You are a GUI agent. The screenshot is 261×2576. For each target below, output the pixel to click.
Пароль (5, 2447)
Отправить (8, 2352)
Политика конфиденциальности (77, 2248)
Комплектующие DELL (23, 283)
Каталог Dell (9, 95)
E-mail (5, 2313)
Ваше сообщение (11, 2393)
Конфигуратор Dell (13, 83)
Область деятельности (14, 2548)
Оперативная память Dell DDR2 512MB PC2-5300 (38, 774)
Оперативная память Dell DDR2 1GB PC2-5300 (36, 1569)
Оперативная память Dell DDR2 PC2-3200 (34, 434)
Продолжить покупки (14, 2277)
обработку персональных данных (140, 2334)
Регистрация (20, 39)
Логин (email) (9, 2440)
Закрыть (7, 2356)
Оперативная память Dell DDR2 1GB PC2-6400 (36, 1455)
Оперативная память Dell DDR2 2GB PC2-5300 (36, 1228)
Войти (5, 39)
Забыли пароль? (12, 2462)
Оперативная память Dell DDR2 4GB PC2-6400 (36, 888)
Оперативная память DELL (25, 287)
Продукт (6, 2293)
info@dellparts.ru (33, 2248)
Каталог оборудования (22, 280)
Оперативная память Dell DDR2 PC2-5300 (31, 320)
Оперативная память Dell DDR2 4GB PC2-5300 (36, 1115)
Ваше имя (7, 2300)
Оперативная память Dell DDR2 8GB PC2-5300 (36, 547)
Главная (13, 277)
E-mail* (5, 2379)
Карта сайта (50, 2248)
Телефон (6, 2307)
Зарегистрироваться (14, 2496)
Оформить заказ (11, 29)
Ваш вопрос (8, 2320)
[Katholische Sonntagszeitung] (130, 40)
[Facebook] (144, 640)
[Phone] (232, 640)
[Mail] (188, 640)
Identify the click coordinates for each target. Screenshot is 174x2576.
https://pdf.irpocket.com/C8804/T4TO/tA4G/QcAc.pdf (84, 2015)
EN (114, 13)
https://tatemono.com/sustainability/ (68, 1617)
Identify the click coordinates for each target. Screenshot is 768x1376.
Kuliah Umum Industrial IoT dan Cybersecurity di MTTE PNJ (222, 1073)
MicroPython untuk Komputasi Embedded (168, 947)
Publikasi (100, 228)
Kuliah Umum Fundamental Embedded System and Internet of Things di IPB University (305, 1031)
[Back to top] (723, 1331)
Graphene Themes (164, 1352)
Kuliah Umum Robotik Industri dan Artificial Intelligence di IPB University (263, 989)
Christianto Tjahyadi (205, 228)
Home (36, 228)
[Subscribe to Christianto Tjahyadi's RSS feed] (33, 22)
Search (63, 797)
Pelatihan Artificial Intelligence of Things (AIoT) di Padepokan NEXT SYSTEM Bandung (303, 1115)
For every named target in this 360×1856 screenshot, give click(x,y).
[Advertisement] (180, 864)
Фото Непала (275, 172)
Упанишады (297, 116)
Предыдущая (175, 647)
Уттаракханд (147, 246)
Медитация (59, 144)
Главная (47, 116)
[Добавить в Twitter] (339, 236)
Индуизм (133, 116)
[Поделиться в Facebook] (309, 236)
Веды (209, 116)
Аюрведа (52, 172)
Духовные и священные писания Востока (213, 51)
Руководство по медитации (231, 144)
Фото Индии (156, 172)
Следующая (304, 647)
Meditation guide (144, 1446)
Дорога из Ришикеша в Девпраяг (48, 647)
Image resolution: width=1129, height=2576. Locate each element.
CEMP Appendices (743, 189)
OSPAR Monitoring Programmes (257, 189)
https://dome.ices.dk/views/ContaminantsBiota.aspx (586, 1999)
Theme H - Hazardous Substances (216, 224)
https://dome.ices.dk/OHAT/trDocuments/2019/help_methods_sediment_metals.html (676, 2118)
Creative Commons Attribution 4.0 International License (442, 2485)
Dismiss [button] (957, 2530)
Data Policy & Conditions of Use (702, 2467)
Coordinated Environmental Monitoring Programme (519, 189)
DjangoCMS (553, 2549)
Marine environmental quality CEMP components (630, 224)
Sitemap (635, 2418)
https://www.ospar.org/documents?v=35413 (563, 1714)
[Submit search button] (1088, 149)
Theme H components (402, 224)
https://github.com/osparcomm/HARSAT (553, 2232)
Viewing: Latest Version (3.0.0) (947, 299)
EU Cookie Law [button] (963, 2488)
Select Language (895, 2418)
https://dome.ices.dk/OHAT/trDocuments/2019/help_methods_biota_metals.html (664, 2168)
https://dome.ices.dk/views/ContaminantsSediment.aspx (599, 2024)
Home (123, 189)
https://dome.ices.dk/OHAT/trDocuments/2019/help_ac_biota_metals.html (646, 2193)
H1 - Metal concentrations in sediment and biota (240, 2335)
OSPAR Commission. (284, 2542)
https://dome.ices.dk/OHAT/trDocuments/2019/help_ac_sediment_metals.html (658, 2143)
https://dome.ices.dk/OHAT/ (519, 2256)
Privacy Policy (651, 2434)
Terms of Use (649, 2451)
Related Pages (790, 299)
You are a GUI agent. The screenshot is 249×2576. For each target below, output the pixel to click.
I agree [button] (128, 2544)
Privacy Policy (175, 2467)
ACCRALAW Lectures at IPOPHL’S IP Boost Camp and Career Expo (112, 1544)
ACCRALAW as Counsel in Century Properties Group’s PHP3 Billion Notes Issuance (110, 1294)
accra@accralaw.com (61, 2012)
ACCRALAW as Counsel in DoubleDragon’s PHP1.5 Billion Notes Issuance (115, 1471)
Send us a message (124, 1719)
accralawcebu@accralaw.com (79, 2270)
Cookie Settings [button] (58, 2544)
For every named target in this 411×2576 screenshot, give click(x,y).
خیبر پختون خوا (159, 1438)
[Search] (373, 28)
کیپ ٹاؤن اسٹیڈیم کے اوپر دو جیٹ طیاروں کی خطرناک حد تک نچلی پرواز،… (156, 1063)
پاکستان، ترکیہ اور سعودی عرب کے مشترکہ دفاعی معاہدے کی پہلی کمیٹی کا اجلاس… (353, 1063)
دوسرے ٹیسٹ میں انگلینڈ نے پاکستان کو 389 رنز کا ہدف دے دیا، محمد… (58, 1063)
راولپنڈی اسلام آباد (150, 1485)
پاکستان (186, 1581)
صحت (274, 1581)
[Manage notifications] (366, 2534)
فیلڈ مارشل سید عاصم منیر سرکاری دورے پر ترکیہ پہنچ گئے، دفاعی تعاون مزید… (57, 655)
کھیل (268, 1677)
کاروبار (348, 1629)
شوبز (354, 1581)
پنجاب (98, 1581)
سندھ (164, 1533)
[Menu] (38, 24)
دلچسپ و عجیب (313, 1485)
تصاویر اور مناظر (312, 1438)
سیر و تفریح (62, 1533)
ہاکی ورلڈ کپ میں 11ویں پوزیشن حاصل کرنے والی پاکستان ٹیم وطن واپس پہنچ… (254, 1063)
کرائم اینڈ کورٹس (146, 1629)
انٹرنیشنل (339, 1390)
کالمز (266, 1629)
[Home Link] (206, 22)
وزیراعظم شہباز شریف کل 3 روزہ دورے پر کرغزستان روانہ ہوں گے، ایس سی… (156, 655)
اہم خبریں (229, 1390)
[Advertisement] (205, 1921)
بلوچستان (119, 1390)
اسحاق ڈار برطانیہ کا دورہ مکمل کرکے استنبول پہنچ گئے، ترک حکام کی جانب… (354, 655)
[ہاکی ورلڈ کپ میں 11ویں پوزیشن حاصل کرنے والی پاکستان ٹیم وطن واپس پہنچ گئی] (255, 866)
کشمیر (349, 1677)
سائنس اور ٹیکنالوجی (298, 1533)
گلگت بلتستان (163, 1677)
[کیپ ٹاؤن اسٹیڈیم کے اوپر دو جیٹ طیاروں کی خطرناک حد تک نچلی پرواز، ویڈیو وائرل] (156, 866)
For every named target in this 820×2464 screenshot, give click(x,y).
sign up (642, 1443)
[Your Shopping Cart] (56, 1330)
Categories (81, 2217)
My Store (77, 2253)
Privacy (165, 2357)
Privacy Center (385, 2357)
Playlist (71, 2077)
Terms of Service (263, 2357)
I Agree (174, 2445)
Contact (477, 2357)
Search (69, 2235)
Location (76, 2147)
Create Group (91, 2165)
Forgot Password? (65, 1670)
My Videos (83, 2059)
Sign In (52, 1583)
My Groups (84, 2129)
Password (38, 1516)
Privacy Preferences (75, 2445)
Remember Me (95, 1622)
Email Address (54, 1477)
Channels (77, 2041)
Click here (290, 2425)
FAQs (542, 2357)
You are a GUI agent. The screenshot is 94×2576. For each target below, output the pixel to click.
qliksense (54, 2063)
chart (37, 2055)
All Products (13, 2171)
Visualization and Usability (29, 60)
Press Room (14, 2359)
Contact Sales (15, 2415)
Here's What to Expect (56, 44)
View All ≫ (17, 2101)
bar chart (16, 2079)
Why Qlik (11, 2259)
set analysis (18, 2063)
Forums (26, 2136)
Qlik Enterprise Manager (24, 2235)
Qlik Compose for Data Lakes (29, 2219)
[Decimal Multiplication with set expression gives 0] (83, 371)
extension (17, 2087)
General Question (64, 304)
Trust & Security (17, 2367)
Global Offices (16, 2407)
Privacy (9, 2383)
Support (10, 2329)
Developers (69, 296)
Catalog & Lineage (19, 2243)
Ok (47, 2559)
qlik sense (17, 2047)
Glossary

- **Task instructions**:
Pick out each line in the material containing "دفاعی".

- **The answer**:
پاکستان، ترکیہ اور سعودی عرب کے مشترکہ دفاعی معاہدے کی پہلی کمیٹی کا اجلاس… (353, 1063)
فیلڈ مارشل سید عاصم منیر سرکاری دورے پر ترکیہ پہنچ گئے، دفاعی تعاون مزید… (57, 655)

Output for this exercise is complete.